┌─ Material for the task

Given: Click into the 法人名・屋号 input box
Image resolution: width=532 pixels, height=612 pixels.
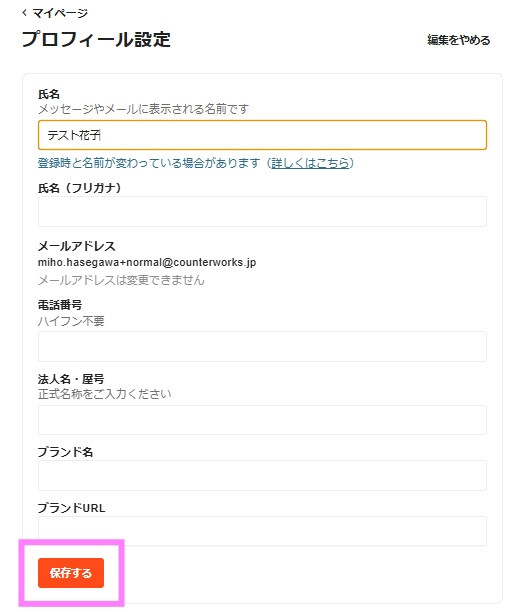Looking at the screenshot, I should 262,420.
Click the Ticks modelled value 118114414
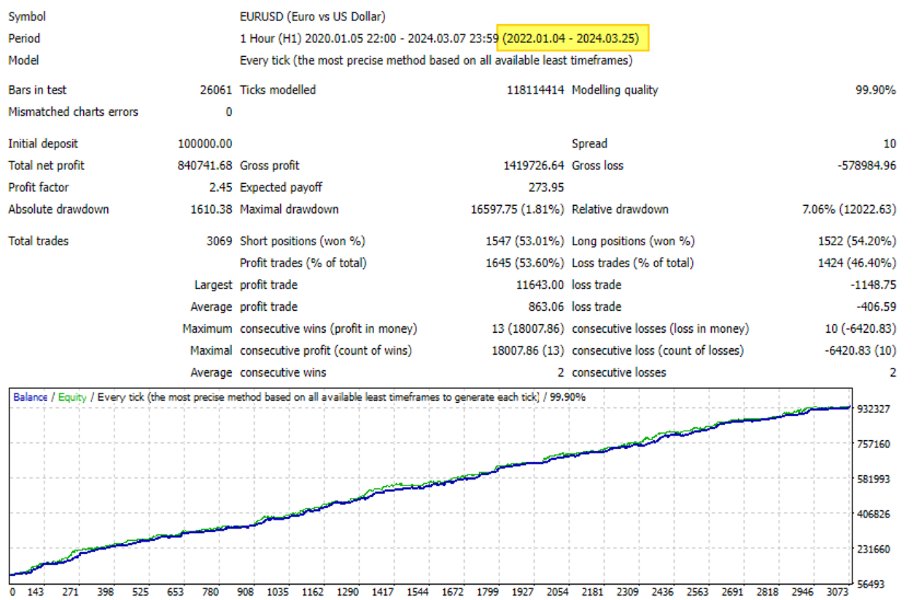Viewport: 913px width, 600px height. point(535,90)
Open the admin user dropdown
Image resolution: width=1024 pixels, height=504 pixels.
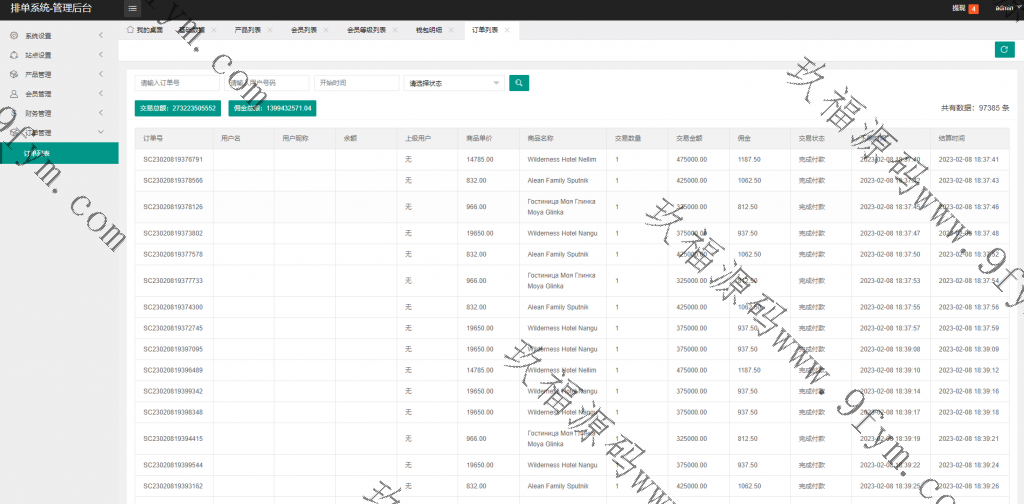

└─

* [Exercise directions]:
Change "input box" to "text field" in the lines above and keep everything else the same. Leave the pictures out of your answer.

* [Output of the exercise]:
Given: Click into the 法人名・屋号 text field
Image resolution: width=532 pixels, height=612 pixels.
Looking at the screenshot, I should 262,420.
Click the Ticks modelled value 118114414
Viewport: 913px width, 600px height. point(535,90)
Open the admin user dropdown
Image resolution: width=1024 pixels, height=504 pixels.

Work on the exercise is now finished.